HOW TO COMPLETE THIS TASK ▸
Give the data again exactly, without its images.
·····
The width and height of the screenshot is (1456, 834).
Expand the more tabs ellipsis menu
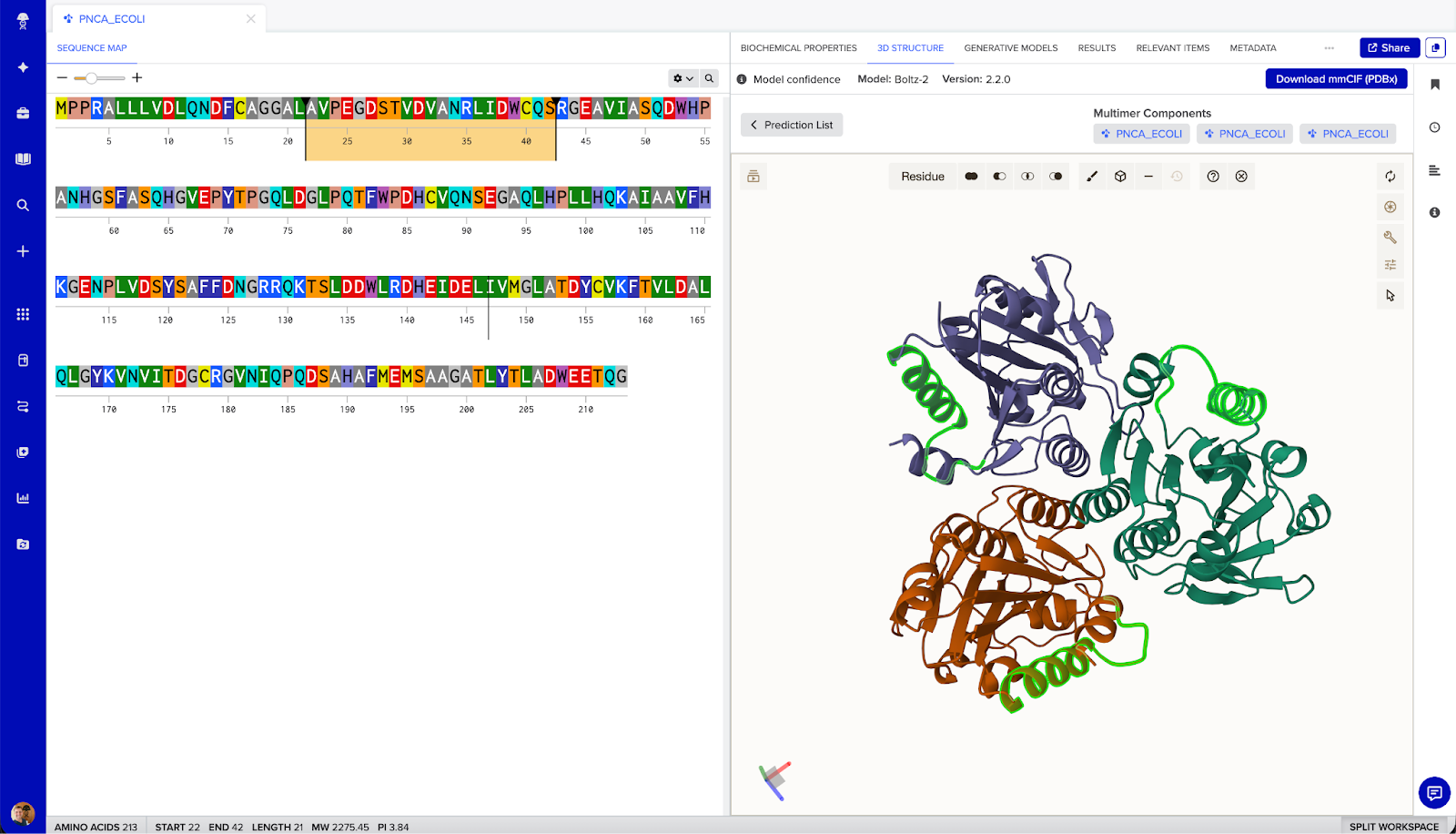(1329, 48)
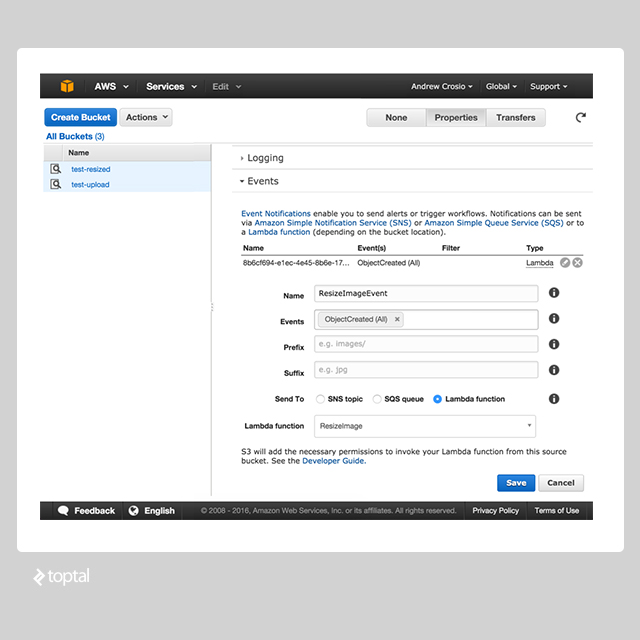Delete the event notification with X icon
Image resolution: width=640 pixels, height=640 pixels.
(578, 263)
·····
TASK RESPONSE ▸
The width and height of the screenshot is (1456, 834).
Expand the more tabs ellipsis menu
(1329, 48)
Delete the event notification with X icon
Image resolution: width=640 pixels, height=640 pixels.
(578, 263)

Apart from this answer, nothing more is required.